Jesse Taylor of Pandagon writes:
Some college professors in Texas want to allow concealed carry on campuses, except in dorms, because that would just be silly.
Keep in mind that during the Virginia Tech shootings, the first shootings happened in a dorm. The shooter then went to an academic building, chained the exits, and proceeded to go on his rampage.
The problem with concealed carry isn’t the concealed carriers. It’s all the bullets they would fire at the unknown shooter, or at the kid who was carrying a stapler and dressed in dark clothes. You know, whatever. It’s highly unlikely that concealed carry would make mass shootings more likely – it is, however, highly likely that when someone is insane enough to decide they want to kill a few dozen people, a disorganized, untrained armed response is likely to make the situation far more dangerous to all involved.
I’ve been thinking about gun violence and the firearms fetish in American society a lot lately, especially since Binghamton, which hit very close to home for a number of reasons.

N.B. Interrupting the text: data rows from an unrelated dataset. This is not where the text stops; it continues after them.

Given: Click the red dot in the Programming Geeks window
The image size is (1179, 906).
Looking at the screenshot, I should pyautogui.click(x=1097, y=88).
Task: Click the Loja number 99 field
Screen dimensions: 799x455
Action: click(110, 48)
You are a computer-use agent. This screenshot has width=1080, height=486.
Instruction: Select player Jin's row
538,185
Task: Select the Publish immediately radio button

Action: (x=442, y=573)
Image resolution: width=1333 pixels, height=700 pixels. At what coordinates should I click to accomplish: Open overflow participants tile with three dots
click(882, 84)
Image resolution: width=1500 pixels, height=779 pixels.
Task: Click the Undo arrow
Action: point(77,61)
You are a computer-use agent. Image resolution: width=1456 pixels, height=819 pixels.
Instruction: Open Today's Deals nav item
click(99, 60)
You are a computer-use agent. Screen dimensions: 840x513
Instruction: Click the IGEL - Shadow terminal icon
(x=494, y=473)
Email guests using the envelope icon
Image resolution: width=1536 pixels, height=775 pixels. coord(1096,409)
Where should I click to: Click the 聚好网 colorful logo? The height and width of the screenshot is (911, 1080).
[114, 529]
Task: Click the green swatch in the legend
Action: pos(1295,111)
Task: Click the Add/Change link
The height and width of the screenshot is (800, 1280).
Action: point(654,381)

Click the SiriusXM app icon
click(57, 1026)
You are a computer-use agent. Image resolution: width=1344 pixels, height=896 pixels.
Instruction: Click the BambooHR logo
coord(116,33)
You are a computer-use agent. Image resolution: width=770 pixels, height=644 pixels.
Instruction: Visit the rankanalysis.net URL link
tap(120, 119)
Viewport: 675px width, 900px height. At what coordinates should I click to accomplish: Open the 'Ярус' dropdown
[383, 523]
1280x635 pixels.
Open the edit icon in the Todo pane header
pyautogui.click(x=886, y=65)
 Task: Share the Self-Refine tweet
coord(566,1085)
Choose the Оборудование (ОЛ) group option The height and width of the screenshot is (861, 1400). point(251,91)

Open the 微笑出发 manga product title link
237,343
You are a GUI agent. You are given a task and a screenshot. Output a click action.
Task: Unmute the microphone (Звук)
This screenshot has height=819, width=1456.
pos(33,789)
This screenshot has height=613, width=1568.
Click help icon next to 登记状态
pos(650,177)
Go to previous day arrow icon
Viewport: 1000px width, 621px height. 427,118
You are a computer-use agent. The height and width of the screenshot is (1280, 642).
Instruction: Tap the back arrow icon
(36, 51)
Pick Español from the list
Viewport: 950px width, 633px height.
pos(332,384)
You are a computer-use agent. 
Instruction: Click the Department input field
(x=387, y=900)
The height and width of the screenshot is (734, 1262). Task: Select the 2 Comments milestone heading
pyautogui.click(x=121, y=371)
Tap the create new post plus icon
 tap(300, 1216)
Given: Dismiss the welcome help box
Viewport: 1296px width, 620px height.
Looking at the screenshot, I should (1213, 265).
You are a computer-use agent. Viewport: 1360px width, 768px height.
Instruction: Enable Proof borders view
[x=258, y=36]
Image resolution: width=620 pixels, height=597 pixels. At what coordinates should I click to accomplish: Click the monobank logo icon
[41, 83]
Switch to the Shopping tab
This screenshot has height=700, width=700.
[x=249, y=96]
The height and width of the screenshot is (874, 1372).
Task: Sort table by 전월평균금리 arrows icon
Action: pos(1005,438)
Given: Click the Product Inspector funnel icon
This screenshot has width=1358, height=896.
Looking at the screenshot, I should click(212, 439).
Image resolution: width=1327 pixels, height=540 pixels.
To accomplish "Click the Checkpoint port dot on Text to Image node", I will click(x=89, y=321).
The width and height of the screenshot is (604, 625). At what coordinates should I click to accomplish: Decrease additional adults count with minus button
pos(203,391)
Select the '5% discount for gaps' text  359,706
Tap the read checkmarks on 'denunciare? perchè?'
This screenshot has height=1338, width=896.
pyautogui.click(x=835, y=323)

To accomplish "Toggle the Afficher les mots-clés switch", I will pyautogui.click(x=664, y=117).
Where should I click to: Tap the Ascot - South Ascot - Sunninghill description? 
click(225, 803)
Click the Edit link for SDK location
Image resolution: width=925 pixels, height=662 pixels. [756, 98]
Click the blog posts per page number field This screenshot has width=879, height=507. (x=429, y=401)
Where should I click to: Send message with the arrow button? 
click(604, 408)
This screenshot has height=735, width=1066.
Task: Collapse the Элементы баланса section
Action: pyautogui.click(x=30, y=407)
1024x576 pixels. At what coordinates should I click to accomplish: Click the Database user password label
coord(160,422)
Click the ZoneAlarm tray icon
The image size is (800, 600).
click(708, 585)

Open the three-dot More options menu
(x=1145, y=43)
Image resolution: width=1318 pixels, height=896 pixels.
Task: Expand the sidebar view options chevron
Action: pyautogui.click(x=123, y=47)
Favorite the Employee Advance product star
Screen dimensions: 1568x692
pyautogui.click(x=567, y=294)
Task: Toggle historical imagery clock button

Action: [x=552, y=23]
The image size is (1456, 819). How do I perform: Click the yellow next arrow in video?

The more I think about it, the angrier and more indignant I become at the thought that I could just be shot, for no reason, in my own damn country, on my university campus, as I leave my office, or walking back from the grocery store. Don’t get me wrong here –I want to work in Afghanistan, and I barely blinked in Serbia when a little kid shot off a handgun in a bus stop a few feet from me. What I won’t tolerate is feeling menaced in my own country, which has not experienced an internal armed conflict in a century and a half and where there is no reasonable justification for the civilian population to be armed to the teeth.
There are people who argue that someone like me should stop whining, buy a gun, learn to shoot, and be able to defend myself if need be. But I don’t want to be part of a peacetime society in which all human interactions are influenced by the fear of what lethal weapons might be concealed in every jacket or laptop bag.
There are 12,000 gun deaths every year in this country, and those are just the fatalities. I agree with Bob Herbert: this is “an insanely violent society.”